TLDR
- Coinbase (COIN) fell ~8% after a draft of the CLARITY Act proposed banning yield on stablecoin holdings
- Circle (CRCL) dropped as much as 18%, snapping a 170%+ rally since early February
- The draft would ban rewards “economically equivalent to interest” on passive stablecoin balances
- Citi analyst Peter Christiansen kept a Buy rating on COIN with a $400 price target, implying 118% upside
- The broader Street has a Moderate Buy consensus on COIN, with an average target of $266.15
Coinbase has had a rough Monday. The crypto platform dropped around 8% after a revised draft of U.S. stablecoin legislation landed and spooked investors who had been counting on yield-based products as a long-term revenue driver.
The legislation at the center of the sell-off is the CLARITY Act. The latest draft, reported by CoinDesk and confirmed by journalist Eleanor Terrett on X, would prohibit offering yield “directly or indirectly” on stablecoin holdings — including anything “economically equivalent to interest.”
The rules would apply broadly across exchanges, brokers, and affiliates. Limited activity-based rewards, like loyalty programs, would still be permitted. Regulators including the SEC, CFTC, and Treasury would be given a year to define the specifics.
Circle (CRCL) took an even harder hit than Coinbase, falling as much as 18% on the news. That drop snapped a rally that had seen the USDC issuer surge more than 170% since early February.
Coinbase and Circle are both deeply tied to USDC, the stablecoin they co-developed. Coinbase earns revenue from interest on USDC reserves and from yield-driven user engagement on its platform. Circle’s entire business model is built around USDC issuance.
What the Yield Ban Could Mean for USDC
Mizuho analyst Dan Dolev was direct about the risk. A ban on passive stablecoin yield could “reduce the use case for Circle in the near-term,” he wrote, while also making it less attractive for users to hold USDC on Coinbase’s platform over time.

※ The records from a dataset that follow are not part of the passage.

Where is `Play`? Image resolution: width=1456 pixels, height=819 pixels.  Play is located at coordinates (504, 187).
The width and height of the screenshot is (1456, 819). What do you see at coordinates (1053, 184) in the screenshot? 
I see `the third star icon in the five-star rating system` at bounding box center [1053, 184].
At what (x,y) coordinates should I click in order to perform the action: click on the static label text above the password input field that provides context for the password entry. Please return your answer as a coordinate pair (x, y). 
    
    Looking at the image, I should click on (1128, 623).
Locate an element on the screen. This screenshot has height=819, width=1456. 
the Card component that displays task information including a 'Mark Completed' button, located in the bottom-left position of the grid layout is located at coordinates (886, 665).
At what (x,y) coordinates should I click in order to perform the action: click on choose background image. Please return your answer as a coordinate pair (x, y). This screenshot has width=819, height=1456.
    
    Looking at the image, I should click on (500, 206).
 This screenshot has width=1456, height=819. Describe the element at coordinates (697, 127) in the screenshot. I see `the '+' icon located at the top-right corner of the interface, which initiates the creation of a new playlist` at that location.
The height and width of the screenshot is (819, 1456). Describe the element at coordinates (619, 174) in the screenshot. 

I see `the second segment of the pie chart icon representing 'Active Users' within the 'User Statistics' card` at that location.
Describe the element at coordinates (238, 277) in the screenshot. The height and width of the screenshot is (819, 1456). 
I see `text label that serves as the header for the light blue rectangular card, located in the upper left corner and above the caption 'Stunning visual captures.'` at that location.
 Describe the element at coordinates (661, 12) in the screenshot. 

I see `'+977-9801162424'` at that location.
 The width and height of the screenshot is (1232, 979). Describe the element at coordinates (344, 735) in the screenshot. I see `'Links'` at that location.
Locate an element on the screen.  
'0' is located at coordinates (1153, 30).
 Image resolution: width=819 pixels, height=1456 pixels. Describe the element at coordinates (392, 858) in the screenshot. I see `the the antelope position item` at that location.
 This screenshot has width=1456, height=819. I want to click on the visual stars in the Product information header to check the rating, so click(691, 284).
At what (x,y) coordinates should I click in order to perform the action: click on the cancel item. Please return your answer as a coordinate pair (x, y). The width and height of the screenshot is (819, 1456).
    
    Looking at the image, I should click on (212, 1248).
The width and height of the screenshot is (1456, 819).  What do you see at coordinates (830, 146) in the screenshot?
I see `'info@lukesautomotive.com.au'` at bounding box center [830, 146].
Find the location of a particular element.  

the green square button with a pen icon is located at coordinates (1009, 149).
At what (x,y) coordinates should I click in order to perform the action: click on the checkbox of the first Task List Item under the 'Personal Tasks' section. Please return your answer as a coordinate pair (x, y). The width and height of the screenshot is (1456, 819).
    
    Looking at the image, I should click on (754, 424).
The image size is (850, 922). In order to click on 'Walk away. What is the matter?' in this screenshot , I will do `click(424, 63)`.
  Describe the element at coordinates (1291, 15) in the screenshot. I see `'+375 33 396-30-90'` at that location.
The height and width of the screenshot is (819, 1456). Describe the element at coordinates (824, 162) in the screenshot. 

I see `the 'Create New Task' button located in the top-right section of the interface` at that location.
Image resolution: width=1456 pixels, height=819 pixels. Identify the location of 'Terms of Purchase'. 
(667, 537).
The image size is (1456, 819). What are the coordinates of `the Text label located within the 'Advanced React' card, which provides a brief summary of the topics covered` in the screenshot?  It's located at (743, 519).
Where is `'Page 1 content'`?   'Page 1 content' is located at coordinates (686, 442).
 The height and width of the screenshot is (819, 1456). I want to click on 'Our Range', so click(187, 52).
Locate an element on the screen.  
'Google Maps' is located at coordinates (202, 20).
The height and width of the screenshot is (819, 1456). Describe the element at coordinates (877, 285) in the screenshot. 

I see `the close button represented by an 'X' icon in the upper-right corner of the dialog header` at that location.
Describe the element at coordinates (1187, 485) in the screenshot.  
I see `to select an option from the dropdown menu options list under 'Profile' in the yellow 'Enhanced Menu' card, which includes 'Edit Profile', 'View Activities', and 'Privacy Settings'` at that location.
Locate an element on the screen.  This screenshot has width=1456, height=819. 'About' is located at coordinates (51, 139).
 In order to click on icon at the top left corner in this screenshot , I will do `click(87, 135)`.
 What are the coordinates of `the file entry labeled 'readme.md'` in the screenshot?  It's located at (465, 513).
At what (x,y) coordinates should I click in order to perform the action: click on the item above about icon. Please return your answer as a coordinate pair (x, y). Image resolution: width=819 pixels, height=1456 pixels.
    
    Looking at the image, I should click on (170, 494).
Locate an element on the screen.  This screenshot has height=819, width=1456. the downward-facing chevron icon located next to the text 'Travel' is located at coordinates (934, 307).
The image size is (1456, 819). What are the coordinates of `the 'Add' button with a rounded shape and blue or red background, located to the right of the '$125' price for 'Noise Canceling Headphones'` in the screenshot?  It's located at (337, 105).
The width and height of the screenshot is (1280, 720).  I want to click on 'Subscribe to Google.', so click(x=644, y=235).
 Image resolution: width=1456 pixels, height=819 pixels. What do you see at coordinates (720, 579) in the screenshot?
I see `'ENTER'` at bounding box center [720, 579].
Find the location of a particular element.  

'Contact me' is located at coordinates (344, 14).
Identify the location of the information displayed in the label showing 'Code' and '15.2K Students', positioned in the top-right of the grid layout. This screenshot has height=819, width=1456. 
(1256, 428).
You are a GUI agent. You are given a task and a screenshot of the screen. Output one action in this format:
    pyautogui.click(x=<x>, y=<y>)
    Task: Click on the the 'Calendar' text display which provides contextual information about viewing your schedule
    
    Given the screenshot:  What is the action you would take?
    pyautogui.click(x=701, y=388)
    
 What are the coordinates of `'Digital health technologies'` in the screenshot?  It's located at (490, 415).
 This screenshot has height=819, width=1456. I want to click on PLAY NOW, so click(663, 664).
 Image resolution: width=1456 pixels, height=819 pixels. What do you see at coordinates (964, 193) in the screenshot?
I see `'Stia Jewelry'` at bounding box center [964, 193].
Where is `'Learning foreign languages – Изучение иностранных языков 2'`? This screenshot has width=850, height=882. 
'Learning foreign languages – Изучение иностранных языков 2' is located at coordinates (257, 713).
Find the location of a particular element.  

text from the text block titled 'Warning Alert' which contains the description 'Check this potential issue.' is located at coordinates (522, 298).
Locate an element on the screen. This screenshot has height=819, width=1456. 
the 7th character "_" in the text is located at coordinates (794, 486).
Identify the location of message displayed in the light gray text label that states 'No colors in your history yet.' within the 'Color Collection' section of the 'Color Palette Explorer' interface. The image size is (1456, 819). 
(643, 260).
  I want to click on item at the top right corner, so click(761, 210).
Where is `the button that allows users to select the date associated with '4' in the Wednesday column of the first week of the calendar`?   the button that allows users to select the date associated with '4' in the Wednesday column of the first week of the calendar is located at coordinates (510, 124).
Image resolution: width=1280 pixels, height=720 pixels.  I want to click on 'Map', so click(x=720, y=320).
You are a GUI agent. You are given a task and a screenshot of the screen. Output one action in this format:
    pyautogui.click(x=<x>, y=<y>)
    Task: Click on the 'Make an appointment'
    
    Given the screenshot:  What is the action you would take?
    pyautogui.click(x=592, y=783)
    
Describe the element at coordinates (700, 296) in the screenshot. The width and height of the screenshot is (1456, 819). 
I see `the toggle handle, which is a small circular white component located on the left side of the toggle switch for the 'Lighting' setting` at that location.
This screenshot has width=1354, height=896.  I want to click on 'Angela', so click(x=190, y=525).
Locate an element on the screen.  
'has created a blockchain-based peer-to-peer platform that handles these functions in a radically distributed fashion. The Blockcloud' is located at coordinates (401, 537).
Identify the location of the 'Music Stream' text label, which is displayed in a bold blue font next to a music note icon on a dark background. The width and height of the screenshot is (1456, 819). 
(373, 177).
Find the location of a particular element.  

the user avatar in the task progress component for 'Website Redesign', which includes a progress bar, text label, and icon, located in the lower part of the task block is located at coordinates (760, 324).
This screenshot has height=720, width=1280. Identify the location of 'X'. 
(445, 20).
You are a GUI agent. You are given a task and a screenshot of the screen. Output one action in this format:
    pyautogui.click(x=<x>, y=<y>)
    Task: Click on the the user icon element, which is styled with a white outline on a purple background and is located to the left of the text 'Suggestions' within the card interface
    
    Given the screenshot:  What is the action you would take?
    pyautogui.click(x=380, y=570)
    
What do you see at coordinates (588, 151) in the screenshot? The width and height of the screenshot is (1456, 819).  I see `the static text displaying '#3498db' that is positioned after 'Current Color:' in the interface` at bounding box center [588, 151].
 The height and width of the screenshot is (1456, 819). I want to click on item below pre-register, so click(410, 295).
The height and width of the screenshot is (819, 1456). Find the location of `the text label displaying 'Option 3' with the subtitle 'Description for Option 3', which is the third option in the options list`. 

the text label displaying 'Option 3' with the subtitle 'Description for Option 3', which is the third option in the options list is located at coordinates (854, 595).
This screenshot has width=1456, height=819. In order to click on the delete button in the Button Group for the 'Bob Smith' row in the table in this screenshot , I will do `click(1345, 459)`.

Shay Boloor, chief market strategist at Futurum Equities, put it bluntly: “That weakens a key part of the bull case,” arguing the restriction limits USDC’s path toward becoming a true store-of-value asset.
Not everyone is bailing, though. Citi analyst Peter Christiansen kept his Buy rating on Coinbase and held his $400 price target — implying around 118% upside from current levels. He framed COIN as a “beta play on CLARITY,” meaning Coinbase stands to benefit as regulatory rules become clearer, even if the short-term headlines are messy.
Coinbase’s Unit Economics Still Holding Up
Christiansen flagged some near-term pressure from retail spread compression as Coinbase One subscriber numbers grow, but noted the underlying economics remain positive. He also pointed to nine straight quarters of native unit growth as evidence the platform’s core engagement is intact.
COIN currently holds a Moderate Buy consensus across Wall Street, based on 24 analyst ratings — 18 Buys, 5 Holds, and 1 Sell. The average price target is $266.15, pointing to around 45% upside from current trading levels.
Robinhood (HOOD) also fell 4.7% on the day, reflecting wider concern across crypto-linked equities.
The draft CLARITY Act is still being finalized, with negotiations between lawmakers, crypto firms, and banking executives ongoing as of March 24. Some insiders have flagged that the current language is vague enough to be interpreted more aggressively by future regulators.
Meetings between parties were held on March 23 and 24 as both sides pushed toward a final deal.